Публикации в прессе

Электорат президента постепенно размывается

Пропаганда, которую ведут в отношении украинских событий государственные телеканалы, абсолютно эффективна, но в будущем обернется против российской власти: граждане станут отождествлять ее с режимом Януковича, уверен директор Левада-центра Лев Гудков. В интервью «Газете.Ru» он заявил, что доверие к власти падает и это сказывается на отношении лично к Владимиру Путину. Президент перестал быть «тефлоновым», его электорат постепенно размывается.

— Украинская революция потрясла россиян. Одни считают, что теперь страна погрузится в хаос, вплоть до дальнейшего распада — и предстоящий референдум в Крыму тому подтверждение, другие уверены, что украинцы отстояли право на более ответственную власть и европейский вектор развития. Cобытия на Украине могут стать толчком к изменениям в сознании самих россиян?

— Нет, не могут. И потом, она их не потрясла, а очень встревожила. Эта обеспокоенность пробудила все спящие массовые фобии и имперские комплексы. Абсолютное большинство винит Запад в провоцировании напряженности на Украине, в поддержке государственного переворота и одновременно сознают, что стоит за теми или иными движениями: возмущение коррумпированной властью, попытки авторитарного режима Януковича лавировать между Россией и ЕС на фоне хронического тяжелого положения страны.

Россияне в общем и целом понимают, что естественное движение Украины — в сторону интеграции, сближения с ЕС, потому что все остальные варианты уже опробованы. Такая двойственность очень характерна для российского массового сознания. Поэтому с самого начала массовых выступлений в Киеве, то есть с ноября прошлого года до середины февраля нынешнего, подавляющая часть наших респондентов считали, что происходящее на Украине — ее внутреннее дело и России туда вмешиваться не следует.

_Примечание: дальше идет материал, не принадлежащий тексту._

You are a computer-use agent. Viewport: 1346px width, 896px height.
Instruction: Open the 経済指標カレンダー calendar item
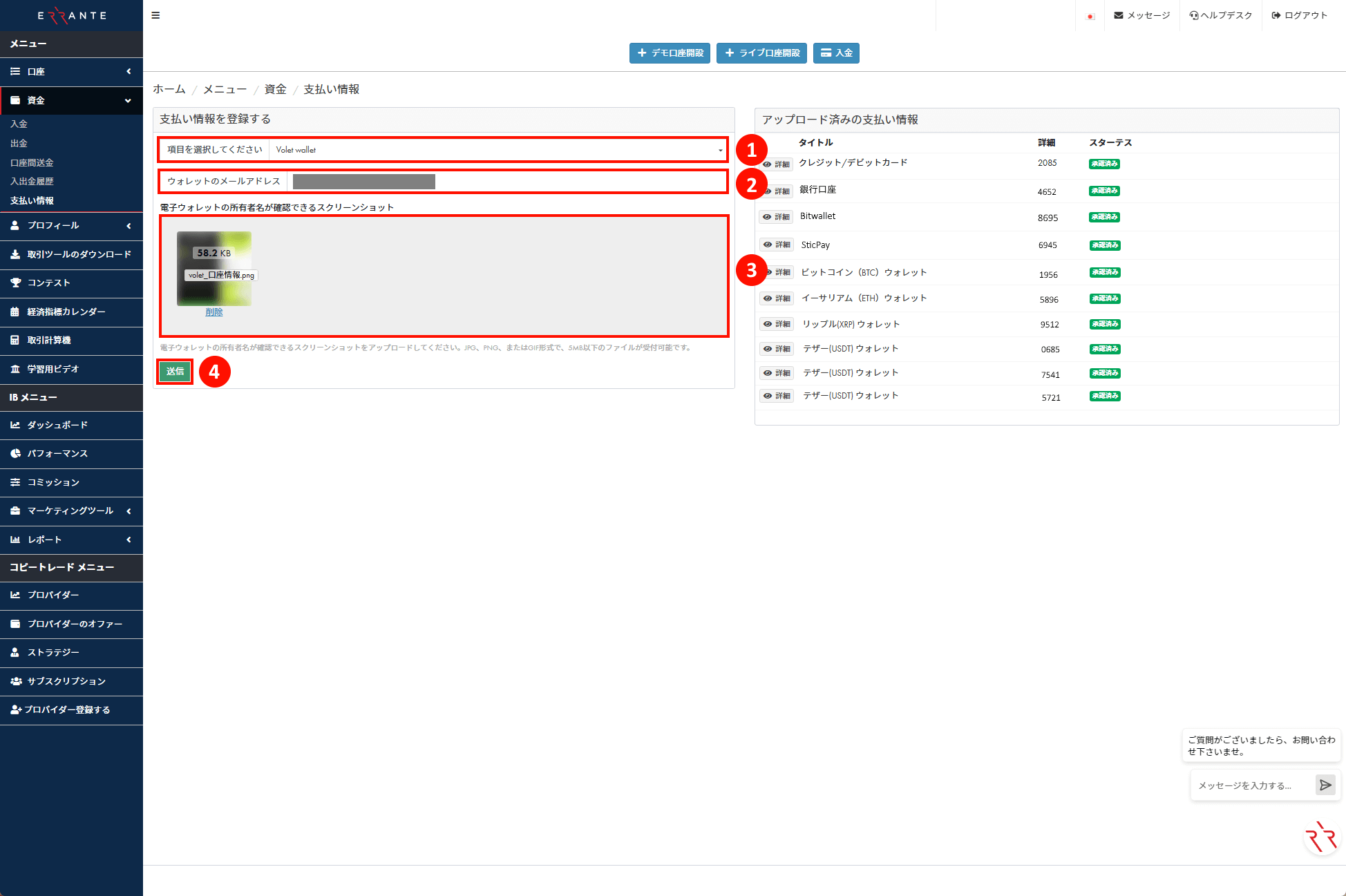click(66, 312)
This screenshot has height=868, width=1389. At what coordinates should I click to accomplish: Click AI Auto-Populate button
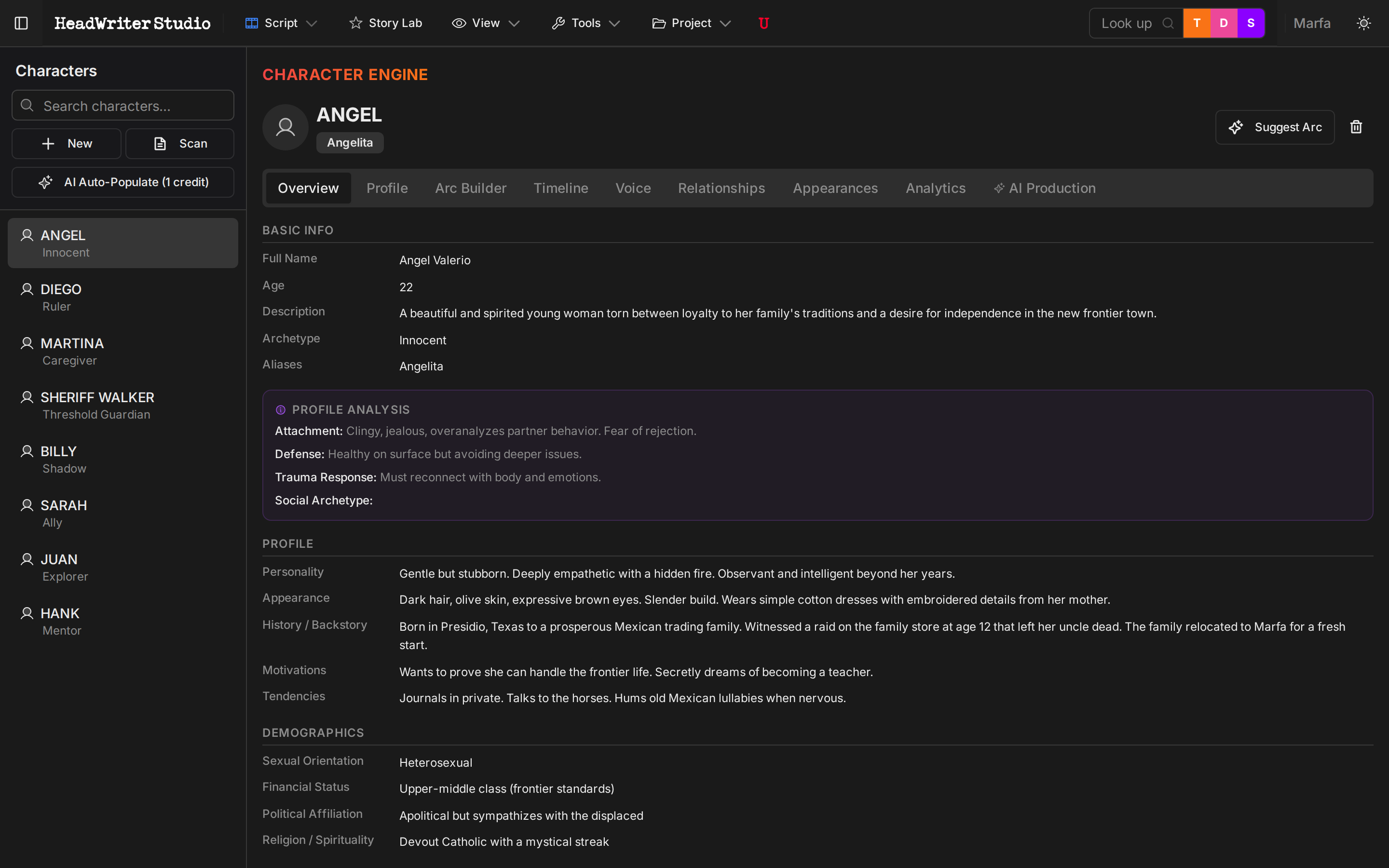coord(123,182)

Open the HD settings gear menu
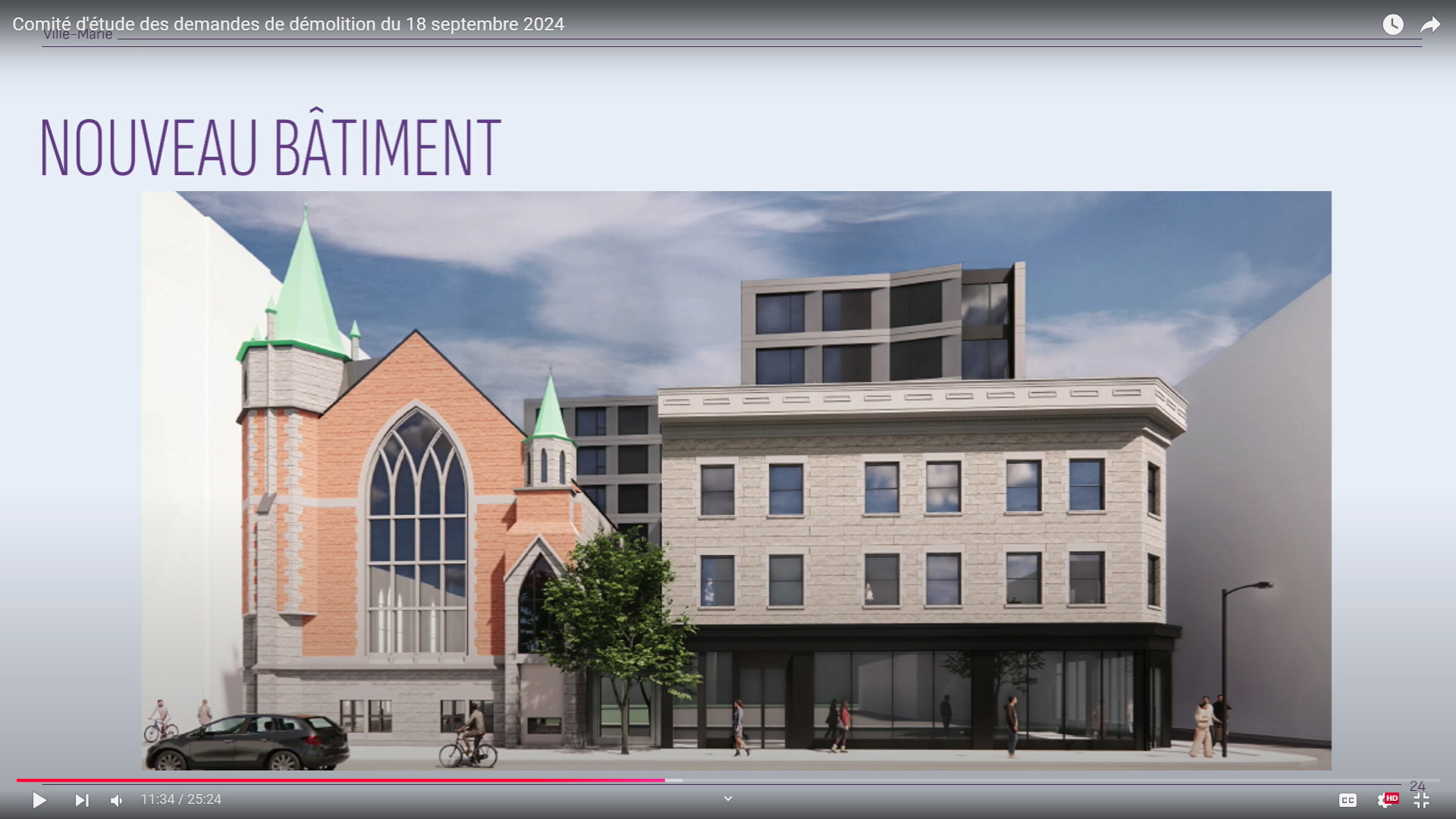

Как показывают украинские исследования, мнения украинцев разделились пополам. Настроения в пользу интеграции с ЕС в стране довольно сильны.

С выходом на «евромайдан» ситуация начала немножко меняться, все большую и большую поддержку получало движение интеграции с Западом.

Восток Украины, который находился в оппозиции к этому, напоминает российскую провинцию: население индустриальных центров с сильными государственно-патерналистскими установками, боящееся экономических реформ. Именно поэтому настроения там вполне консервативные: ничего не менять. Очень важно языковое и культурное разделение, которое ныне обозначилось еще сильнее: чем дольше на территории была советская власть, тем больше люди придерживаются советских патерналистских взглядов. Чем дальше на запад Украины, тем свободнее люди.

Понимание в России того, что происходит на Украине, очень сильно зависит от информационных источников. Начавшаяся в 20-х числах февраля пропагандистская кампания, необычная по своей интенсивности, тотальности и агрессивности тона, резко изменила настроения в обществе.

— Вы предвосхитили вопрос: насколько эффективна наша государственная пропаганда, которая называла протестующих «радикалами», «экстремистами», «националистами», а сейчас, когда обострилась ситуация вокруг Крыма, обосновывает все действия российской власти необходимостью защищать права русских на Украине?

— Она эффективна абсолютно. Пропаганда не может уничтожить понимание основных глубинных мотивов, заставляющих украинцев искать интеграцию с Западом. Но она может дискредитировать те силы, которые артикулируют прозападные настроения, и делает это с большим успехом. Пропаганда лишает понимания идеальные мотивы и гражданские основания национального движения за обновление украинской политической системы, навязывает самую циничную из всех возможных трактовок происходящего: все это политиканство, борьба интересов и прочее. С моей точки зрения, которая опирается на опросы наших украинских коллег, то, что происходило на Украине, — в очень большой степени восстание общества против коррумпированного режима.

— Но вы признаете наличие среди протестовавших радикальных элементов?

— Безусловно. Этого никто и не скрывает. Как любое массовое движение, Майдан не един. Но безответственно утверждать, что там доминировали «бандеровцы» и «нацисты»: ни тех, ни других там не было. А вот что характерно для данного движения — это чувство национального подъема. Худшие моменты отдельных экстремистских движений в этом подъеме ослабляются и стерилизуются. И «Правый сектор», и еще какие-то подобные организации вынуждены были отказываться от самых радикальных, националистических лозунгов и присоединяться к общему демократическому движению. Это показывают абсолютно все исследования: и опросы на Майдане, где регулярно работали социологи, и национальные украинские опросы.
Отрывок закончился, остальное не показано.